Páscoa, História, Origem Significado, Símbolos
A tradição do coelho da Páscoa foi trazida à América por imigrantes alemães em meados de 1700.
coelhinho visitava as crianças, escondendo os ovos coloridos que elas teriam de encontrar na manhã de Páscoa.
Uma outra lenda conta que uma mulher pobre coloriu alguns ovos e os escondeu em um ninho para dá-los a seus filhos como presente de Páscoa. Quando as crianças descobriram o ninho, um grande coelho passou correndo. Espalhou-se então a história de que o coelho é que trouxe os ovos. A mais pura verdade, alguém duvida?
No antigo Egito, o coelho simbolizava o nascimento e a nova vida. Alguns povos da Antigüidade o consideravam o símbolo da Lua. É possível que ele se tenha tornado símbolo pascal devido ao fato de a Lua determinar a data da Páscoa.
Mas o certo mesmo é que a origem da imagem do coelho na Páscoa está na fertililidade que os coelhos possuem. Geram grandes ninhadas!

Mas por que a Páscoa nunca cai no mesmo dia todo ano?

O dia da Páscoa é o primeiro domingo depois da Lua Cheia que ocorre no dia ou depois de 21 março (a data do equinócio). Entretanto, a data da Lua Cheia não é a real, mas a definida nas Tabelas Eclesiásticas. (A igreja, para obter consistência na data daPáscoa decidiu, no Conselho de Nicea em 325 d.C, definir a Páscoa relacionada a uma Lua imaginária - conhecida como a "lua eclesiástica").
A Quarta-Feira de Cinzas ocorre 46 dias antes da Páscoa, e portanto a Terça-Feira de Carnaval ocorre 47 dias antes da Páscoa.
Esse é o período da quaresma, que começa na quarta-feira de cinzas.
Com esta definição, a data da Páscoa pode ser determinada sem grande conhecimento astronômico.
Mas a seqüência de datas varia de ano para ano, sendo no mínimo em 22 de março e no máximo em 24 de abril, transformando aPáscoa numa festa "móvel".
De fato, a seqüência exata de datas da Páscoa repete-se aproximadamente em 5.700.000 anos no nosso calendário Gregoriano.
Para os curiosos, olha aí as datas da Páscoa até o ano de 2010:
2000 - 23 de abril
2001 - 15 de abril
2002 - 31 de março
2003 - 20 de abril
2004 - 11 de abril
2005 - 27 de março
2006 - 16 de abril
2007 - 08 de abril
2008 - 23 de março
2009 - 12 de abril
2010 - 04 de abril
2011 - 24 de abril

O Ovo, afinal

Páscoa, História, Origem Significado, Símbolos
Bem, o ovo também simboliza o nascimento, a vida que retorna. O costume de presentear as pessoas na época da Páscoa com ovos ornamentados e coloridos começou na antigüidade. Eram verdadeiras obras de arte!
Os egípcios e persas costumavam tingir ovos com as cores primaveris e os davam a seus amigos. Os persas acreditavam que a Terra saíra de um ovo gigante.
Os cristãos primitivos da Mesopotâmia foram os primeiros a usar ovos coloridos na Páscoa.
Em alguns países europeus, os ovos são coloridos para representar a alegria da ressurreição. Na Grã-Bretanha, costumava-se escrever mensagens e datas nos ovos dados aos amigos. Na Alemanha, os ovos eram dados às crianças junto de outros presentes na Páscoa.

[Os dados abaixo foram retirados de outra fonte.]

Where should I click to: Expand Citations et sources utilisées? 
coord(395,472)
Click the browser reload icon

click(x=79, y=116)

Na Armênia decoravam ovos ocos com retratos de Cristo, da Virgem Maria e de outras imagens religiosas.
No século XIX, ovos de confeito decorados com uma janela em uma ponta e pequenas cenas dentro eram presentes populares.
Mas os ovos ainda não eram comestíveis. Pelo menos como a gente conhece hoje, com todo aquele chocolate. Atualmente, as crianças encontram ovos de chocolate ou "ninhos" cheios de doces nas mesas na manhã de Páscoa.

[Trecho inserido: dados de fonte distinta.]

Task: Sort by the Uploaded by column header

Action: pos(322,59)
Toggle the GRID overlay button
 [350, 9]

No Brasil, as crianças montam seus próprios "cestinhos de Páscoa", enchem-no de palha ou papel, esperando o coelhinho deixar os ovinhos durante a madrugada.

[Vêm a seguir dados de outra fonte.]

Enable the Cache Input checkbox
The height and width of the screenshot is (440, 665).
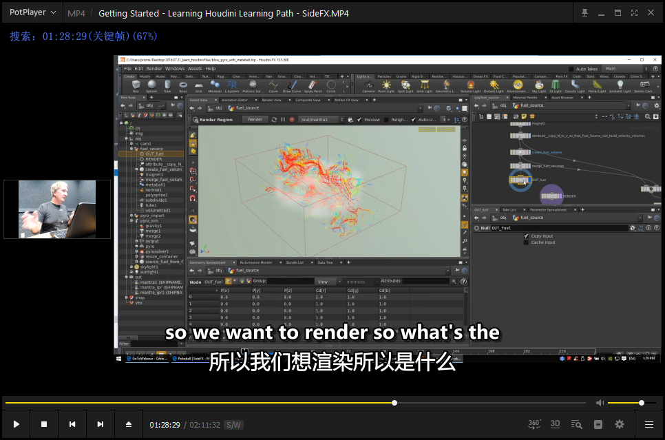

Nos Estados Unidos e outros países as crianças saem na manhã de Páscoa pela casa ou pelo quintal em busca dos ovinhos escondidos. Em alguns lugares os ovos são escondidos em lugares públicos e as crianças da comunidade são convidadas a encontrá-los, celebrando uma festa comunitária.
Mas depois de falar tanto em ovinhos deu vontade de comer um. Mas só se for de chocolate!